BY SIMON FROST | 16 FEBRUARY 2024
Phase 3 trials demonstrate record efficacy in the R21/Matrix-M vaccine – but can it pass the ‘ultimate test’?
New hope in the fight against malaria has emerged with the publication of promising results from a large-scale clinical trial of a vaccine.
The R21/Matrix-M vaccine, developed by Oxford University, UK and the Serum Institute of India, demonstrated an impressive 78% efficacy in preventing malaria in young African children over the first year of follow-up. This surpasses the existing RTS,S/AS01 vaccine – the only malaria vaccine currently recommended by the World Health Organization (WHO), which offers 55% efficacy.
Malaria is the cause of more than 600,000 deaths each year, largely among children.
Published in The Lancet on 1 February (doi: 10.1016/S0140-6736(23)02511-4) the Phase 3 trial, encompassing over 4800 children in Burkina Faso, Kenya, Mali, and Tanzania, assessed the vaccine’s safety and effectiveness. The encouraging results showed a consistent efficacy across diverse geographical locations and transmission settings, with no serious adverse events linked to the vaccine.

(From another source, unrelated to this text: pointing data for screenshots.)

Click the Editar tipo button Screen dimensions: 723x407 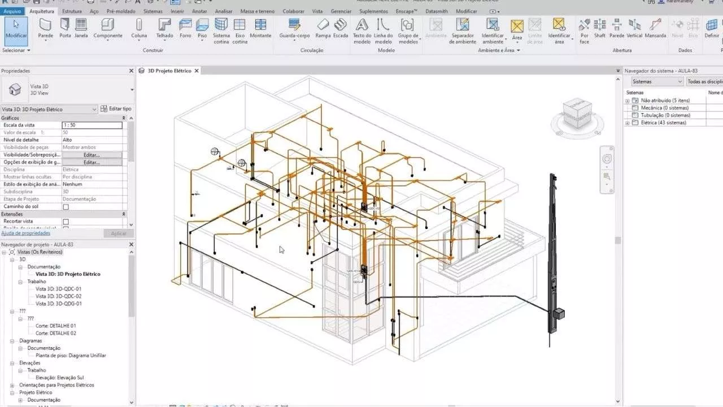116,109
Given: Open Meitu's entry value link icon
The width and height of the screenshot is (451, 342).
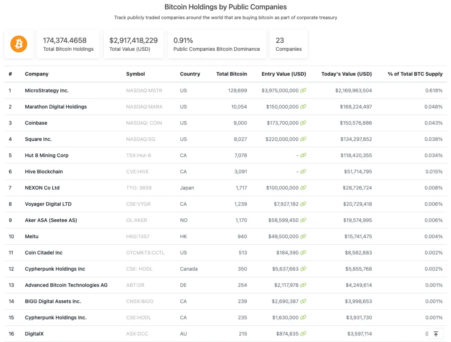Looking at the screenshot, I should [x=304, y=236].
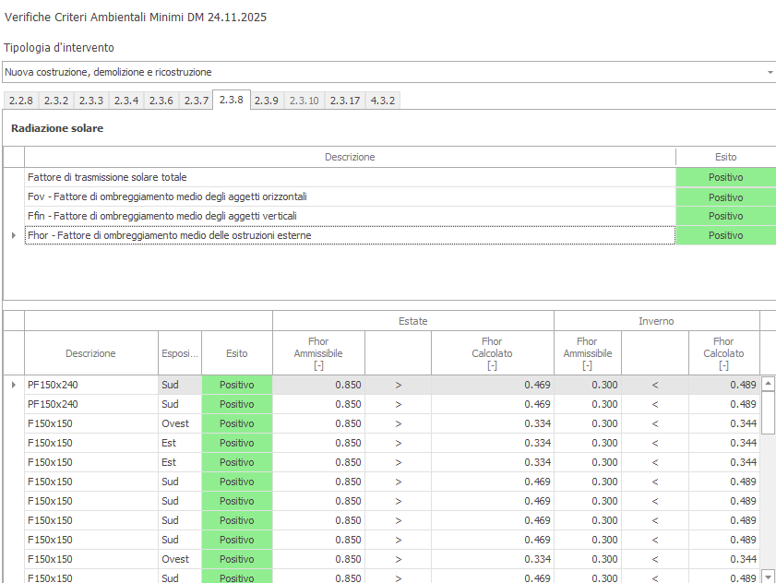Open the 2.3.2 tab
Screen dimensions: 776x583
(56, 101)

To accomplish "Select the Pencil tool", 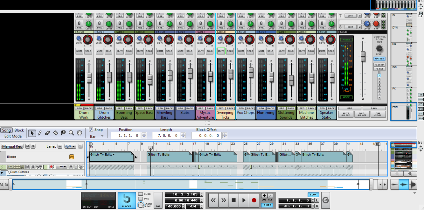I will tap(40, 133).
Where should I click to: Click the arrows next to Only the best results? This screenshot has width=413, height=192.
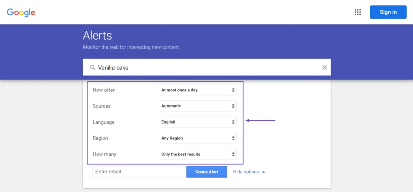233,154
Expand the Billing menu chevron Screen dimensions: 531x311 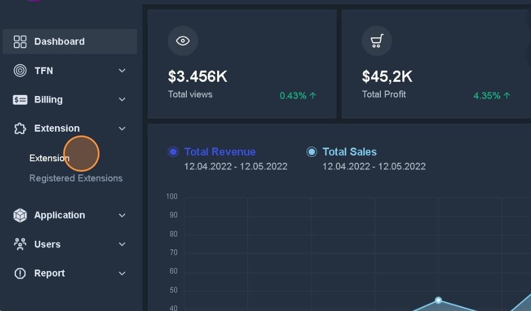122,100
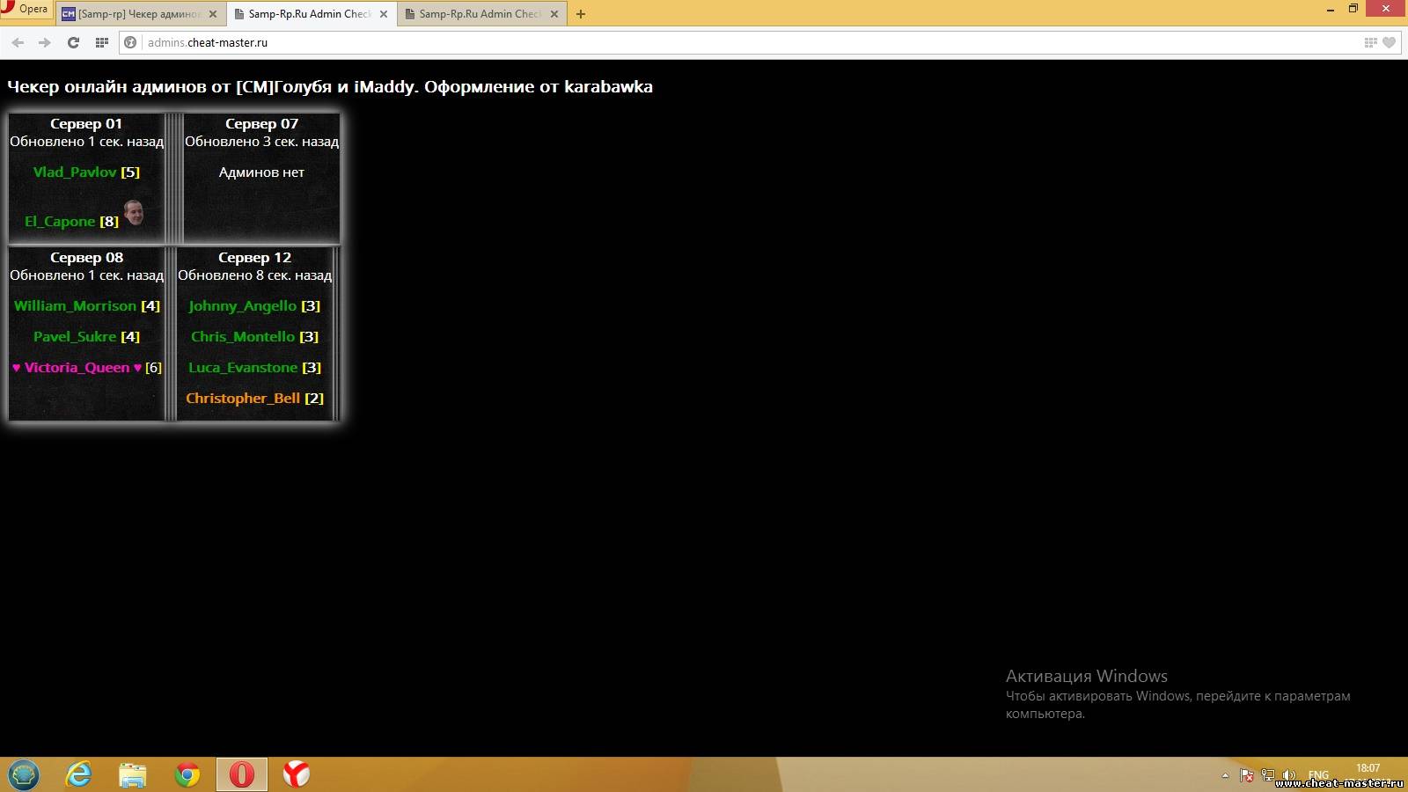Click the volume speaker icon in tray
This screenshot has width=1408, height=792.
point(1289,775)
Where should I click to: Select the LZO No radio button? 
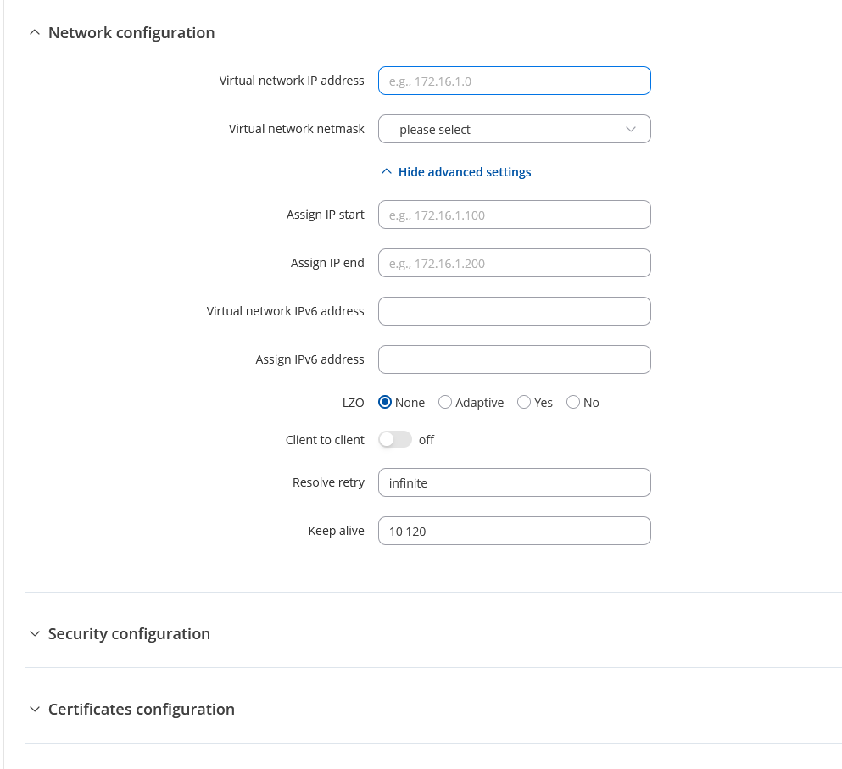pyautogui.click(x=573, y=402)
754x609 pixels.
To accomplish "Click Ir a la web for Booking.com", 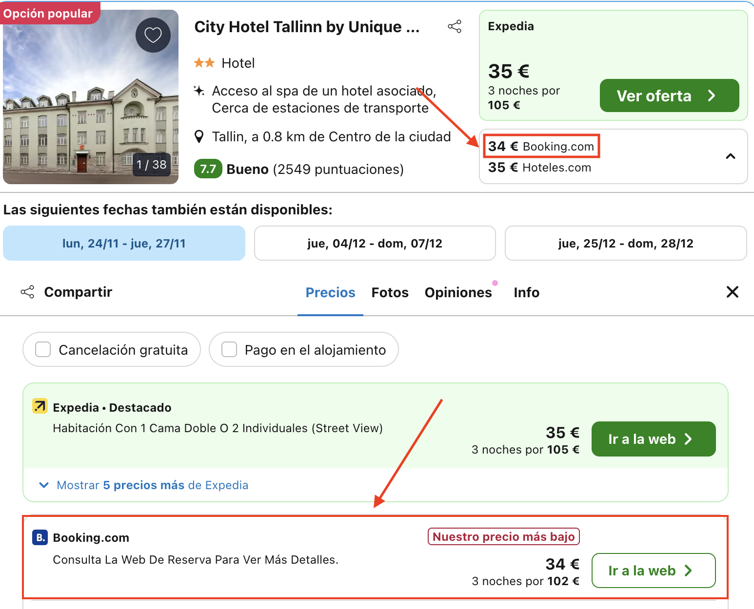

In addition to the central Oxford-Serum partnership, the vaccine is supported by the European and Developing Countries Clinical Trials Partnership, the Wellcome Trust, and the European Investment Bank. To date, the vaccine has been licensed for use in Ghana, Nigeria and Burkina Faso.
Notably, the Lancet study revealed that the R21/Matrix-M vaccine not only protected against clinical malaria episodes but also potentially reduced asymptomatic infections, offering an important additional layer of defence against the spread of the disease.
The R21/Matrix-M was granted WHO prequalification status in December 2023, making it eligible for procurement by United Nations agencies. The Serum Institute has manufactured 25m doses and established capacity to produce 100m annually, which it will double over the next two years.
‘The continued high efficacy of this new vaccine in field trials is very encouraging,’ said Adrian Hill, chief investigator on the trial. ‘These data support an important role for the R21 vaccine in providing a crucial new tool for malaria control.’
Experts hailed the findings as a significant step forward. Alassane Dicko, principal investigator in Mali, expressed his belief that the vaccine ‘should be very impactful in preventing malaria deaths in African children’.
John C Jacobs, CEO of Novavax – the manufacturer of the vaccine’s adjuvant – emphasised the potential to save lives: ‘Approximately 1300 children die from malaria every day. The R21/Matrix-M Phase 3 data reinforce the potential of this vaccine to protect children against this disease.’
However, as with any new medicine, there are nuances that require consideration. Alena Pance, a genetics specialist at the University of Hertfordshire, UK, highlighted the need for longer-term and wider geographical data, as the current follow-up period is limited.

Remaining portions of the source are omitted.